Return to Ireland with family
In 1970, after four years in Australia, Lonergan returned to Ireland. His wife had been pregnant with their first child when the couple arrived in Sydney, and two of their daughters were born there.
Two of their daughters live in Perth to this day, and one of them would later serve in the Australian army herself before becoming a nurse.
Having arrived home to Ireland to little available work, Lonergan once again relocated to Great Britain where he resumed work on the railways. He maintained strong ties to Australia, making five return trips over the decades.
Revisiting Sydney: a changed city
Sydney, he says, has changed enormously. “There’s high-rise buildings on both sides of the harbour now… The only thing that hasn’t changed is the Harbour Bridge!” He remembers spending his lunch breaks at a mobile sandwich van, at the time the only one of its kind in Sydney – “now they’re all over the place, every corner, everywhere!”

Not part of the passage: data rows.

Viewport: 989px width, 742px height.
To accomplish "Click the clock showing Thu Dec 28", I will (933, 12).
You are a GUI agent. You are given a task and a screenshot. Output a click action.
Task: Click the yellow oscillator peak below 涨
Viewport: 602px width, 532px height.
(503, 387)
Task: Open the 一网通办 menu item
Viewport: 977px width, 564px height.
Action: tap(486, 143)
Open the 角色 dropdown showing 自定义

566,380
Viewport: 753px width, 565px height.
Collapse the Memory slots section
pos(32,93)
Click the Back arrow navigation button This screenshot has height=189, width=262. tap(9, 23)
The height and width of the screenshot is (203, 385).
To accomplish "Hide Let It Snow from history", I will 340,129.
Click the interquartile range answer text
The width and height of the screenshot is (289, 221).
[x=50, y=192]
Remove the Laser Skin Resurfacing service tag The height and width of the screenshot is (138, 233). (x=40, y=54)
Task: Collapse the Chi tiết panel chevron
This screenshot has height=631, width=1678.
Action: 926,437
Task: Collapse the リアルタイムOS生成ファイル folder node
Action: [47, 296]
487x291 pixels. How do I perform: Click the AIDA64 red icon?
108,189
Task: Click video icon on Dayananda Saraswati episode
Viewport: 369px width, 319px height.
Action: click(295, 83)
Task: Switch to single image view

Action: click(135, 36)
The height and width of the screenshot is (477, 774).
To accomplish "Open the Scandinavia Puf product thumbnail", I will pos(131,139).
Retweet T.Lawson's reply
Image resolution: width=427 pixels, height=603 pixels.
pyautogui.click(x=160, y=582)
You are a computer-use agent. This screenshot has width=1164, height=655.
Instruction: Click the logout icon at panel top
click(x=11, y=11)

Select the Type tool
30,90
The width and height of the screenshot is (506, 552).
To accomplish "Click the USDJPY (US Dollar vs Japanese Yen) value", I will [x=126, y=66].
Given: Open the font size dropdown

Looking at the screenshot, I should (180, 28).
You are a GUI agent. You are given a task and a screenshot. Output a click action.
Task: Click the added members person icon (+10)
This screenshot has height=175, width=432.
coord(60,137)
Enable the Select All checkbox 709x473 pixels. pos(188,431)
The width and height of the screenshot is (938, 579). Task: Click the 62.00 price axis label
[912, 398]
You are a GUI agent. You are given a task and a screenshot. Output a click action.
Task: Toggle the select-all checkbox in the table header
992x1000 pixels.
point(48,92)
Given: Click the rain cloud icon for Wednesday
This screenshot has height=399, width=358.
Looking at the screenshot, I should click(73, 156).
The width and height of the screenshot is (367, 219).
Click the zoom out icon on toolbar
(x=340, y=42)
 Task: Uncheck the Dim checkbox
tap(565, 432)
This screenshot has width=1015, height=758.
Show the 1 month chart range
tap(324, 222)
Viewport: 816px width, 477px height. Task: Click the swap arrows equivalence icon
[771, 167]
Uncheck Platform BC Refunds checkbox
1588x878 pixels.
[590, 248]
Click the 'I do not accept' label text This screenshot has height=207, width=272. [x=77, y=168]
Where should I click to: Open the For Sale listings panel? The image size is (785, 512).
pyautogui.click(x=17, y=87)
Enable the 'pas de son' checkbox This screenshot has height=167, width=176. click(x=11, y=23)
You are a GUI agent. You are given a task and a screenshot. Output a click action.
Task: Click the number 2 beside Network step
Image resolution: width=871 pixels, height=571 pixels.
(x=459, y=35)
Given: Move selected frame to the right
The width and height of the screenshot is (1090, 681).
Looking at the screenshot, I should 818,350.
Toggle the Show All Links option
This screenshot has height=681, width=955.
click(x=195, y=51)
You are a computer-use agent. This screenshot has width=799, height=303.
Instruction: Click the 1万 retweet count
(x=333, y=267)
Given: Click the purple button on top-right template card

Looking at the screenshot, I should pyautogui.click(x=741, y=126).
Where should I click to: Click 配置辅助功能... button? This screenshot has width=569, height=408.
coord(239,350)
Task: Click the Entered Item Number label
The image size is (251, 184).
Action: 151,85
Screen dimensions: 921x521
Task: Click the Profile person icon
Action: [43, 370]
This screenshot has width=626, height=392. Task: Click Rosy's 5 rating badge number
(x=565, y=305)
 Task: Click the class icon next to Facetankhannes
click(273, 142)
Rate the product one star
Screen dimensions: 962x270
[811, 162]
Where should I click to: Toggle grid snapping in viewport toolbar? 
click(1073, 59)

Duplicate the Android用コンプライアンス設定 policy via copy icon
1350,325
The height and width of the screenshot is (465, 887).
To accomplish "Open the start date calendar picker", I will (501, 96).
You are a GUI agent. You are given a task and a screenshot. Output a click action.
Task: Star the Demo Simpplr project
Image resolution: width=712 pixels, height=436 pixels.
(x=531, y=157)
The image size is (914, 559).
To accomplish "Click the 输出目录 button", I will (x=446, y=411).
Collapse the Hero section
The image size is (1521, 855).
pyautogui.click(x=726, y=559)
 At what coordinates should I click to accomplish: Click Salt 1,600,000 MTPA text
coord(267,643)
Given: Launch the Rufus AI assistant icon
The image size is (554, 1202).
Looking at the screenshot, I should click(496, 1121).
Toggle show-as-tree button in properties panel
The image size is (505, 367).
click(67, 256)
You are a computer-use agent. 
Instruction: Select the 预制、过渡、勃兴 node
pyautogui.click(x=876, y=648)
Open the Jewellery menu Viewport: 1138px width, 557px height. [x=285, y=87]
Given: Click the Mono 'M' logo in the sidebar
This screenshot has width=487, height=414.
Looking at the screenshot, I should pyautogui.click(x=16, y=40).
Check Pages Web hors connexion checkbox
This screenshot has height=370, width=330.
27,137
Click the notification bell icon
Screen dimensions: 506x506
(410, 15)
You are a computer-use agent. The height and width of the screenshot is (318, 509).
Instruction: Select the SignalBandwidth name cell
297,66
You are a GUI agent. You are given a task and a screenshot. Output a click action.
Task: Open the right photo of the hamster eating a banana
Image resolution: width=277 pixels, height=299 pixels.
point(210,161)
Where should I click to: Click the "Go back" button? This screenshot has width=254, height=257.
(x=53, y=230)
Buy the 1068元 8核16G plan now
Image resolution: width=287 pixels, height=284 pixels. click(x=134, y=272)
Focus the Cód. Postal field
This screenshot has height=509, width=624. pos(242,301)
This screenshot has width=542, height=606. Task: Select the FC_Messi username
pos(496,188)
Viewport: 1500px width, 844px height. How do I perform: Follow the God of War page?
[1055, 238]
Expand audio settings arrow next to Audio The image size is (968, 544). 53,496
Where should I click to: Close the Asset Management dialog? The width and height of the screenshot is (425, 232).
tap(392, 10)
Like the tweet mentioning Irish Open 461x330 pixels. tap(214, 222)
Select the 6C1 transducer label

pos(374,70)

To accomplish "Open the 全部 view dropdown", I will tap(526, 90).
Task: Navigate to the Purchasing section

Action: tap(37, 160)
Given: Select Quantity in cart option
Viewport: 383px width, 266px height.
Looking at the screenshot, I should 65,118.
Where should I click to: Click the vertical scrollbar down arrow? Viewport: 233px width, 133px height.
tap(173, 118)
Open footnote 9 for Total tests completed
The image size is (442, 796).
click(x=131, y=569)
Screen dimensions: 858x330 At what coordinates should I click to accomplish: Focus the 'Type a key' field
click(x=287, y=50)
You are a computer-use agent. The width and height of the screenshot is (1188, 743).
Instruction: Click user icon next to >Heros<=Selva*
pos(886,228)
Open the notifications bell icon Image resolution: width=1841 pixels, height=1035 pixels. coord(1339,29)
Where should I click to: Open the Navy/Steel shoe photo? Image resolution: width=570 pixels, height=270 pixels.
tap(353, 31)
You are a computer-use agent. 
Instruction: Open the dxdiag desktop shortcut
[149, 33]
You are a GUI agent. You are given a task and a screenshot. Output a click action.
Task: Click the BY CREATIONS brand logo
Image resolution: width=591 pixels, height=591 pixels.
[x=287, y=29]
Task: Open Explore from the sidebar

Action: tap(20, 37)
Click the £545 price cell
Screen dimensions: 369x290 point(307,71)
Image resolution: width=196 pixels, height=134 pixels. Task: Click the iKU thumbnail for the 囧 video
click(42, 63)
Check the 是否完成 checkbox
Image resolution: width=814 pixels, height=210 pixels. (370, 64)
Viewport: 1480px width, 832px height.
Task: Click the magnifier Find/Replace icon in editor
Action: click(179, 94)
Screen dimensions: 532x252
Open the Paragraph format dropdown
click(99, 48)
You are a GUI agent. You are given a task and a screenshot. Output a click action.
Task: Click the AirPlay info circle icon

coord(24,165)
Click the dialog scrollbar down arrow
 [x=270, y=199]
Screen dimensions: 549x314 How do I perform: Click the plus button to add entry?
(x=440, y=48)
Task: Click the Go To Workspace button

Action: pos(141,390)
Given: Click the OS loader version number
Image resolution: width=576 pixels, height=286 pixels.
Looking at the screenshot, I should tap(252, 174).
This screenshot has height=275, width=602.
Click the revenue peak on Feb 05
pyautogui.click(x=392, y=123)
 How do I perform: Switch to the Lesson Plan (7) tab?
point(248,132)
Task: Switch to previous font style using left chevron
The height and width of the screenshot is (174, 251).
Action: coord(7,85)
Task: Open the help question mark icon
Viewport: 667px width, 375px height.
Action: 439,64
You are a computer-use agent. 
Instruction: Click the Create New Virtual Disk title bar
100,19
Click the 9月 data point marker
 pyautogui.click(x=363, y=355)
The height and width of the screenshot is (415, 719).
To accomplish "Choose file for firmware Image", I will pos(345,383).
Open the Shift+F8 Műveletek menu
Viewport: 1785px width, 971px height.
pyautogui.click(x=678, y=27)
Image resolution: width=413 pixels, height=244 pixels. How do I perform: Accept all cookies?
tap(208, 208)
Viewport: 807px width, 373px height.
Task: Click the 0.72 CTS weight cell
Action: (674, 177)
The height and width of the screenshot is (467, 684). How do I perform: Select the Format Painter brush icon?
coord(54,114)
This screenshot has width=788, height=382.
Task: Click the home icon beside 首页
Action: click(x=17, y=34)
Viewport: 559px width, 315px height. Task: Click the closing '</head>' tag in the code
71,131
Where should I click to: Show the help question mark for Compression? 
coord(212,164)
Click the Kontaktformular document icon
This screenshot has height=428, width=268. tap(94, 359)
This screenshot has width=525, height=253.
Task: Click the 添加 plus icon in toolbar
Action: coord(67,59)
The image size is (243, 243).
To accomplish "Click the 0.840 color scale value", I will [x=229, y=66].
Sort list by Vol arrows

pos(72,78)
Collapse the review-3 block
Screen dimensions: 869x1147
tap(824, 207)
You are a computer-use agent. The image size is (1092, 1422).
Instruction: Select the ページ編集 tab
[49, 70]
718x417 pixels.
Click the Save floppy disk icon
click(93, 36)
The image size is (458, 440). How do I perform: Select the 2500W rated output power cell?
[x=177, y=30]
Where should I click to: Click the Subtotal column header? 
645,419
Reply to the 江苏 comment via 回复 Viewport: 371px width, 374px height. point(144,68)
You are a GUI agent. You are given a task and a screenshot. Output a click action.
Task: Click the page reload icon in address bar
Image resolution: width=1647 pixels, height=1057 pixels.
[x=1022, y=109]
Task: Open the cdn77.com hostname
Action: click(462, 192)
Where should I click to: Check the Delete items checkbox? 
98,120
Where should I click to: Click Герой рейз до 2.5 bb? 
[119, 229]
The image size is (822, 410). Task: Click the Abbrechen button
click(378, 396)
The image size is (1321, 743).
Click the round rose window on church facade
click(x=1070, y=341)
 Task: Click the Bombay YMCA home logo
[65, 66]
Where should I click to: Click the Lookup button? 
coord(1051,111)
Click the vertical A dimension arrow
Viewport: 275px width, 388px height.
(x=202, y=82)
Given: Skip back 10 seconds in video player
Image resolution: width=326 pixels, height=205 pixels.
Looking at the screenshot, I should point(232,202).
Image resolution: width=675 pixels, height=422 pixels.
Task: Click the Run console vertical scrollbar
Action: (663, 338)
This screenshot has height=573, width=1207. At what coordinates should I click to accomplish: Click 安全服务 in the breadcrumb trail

He speaks of revisiting a pub overlooking the harbour that he and his colleagues used to frequent after their shifts: “It was just the dockers and workers that went in when I was there, and now tourists go in there.
Every day, there’s hundreds of people who do the climb on the Bridge. If you’re ever in the city, you’ve got to do the climb, because from the very top of the Bridge, you can see the whole of the city.”
Climbing Sydney Harbour Bridge
In 2025, Lonergan realised his long-held dream of climbing the Sydney Harbour Bridge. “They were very kind to me when they knew that I had worked there,” he says. “I was the only painter that came back.”
He kept in touch with some of his colleagues after leaving Sydney, including a man from Bristol who became a family friend, but sadly, “nearly all of those people have disappeared now.”
Standing on the summit of the Bridge this January, in the full heat of the Australian summer, Lonergan saw a transformed city of soaring skyscrapers, the Opera House he had seen being built, and of course, the Bridge itself. “The Sydney Harbour Bridge stands out,” he says. “It still overshadows everything else.”
Forever part of Sydney
The official Instagram page of the Sydney Harbour Bridge Climb shared a picture of Lonergan after completing the climb, alongside a black-and-white photograph of him in his 20s, standing on the Bridge he was employed to maintain. Dozens of commenters praised his efforts, with one writing that Lonergan is “forever part of Sydney” and “Sydney forever part of him.”
Now in his 80s, Lonergan has returned to his native Ireland and lives three miles outside of the town of Dungarvan, Co. Waterford. “It’s always nice to come back,” he says. “You always miss the homeland.” In his front room, he keeps a framed engineering drawing of the Sydney Harbour Bridge. He still intends to return to Sydney, “maybe by the end of the year, if not early next year.”